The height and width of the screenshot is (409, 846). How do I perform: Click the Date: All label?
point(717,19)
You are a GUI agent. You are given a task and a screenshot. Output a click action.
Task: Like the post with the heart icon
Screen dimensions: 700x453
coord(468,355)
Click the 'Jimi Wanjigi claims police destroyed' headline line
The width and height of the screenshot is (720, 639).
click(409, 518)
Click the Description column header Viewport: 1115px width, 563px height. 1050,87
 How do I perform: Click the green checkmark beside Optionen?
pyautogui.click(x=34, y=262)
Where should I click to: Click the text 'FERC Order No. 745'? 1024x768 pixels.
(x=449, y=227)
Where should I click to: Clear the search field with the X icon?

● ● ● ● ● ● ●

Each line in the material with "icon" in it must be reported.

Task: Like the post with the heart icon
Where should I click to: Clear the search field with the X icon?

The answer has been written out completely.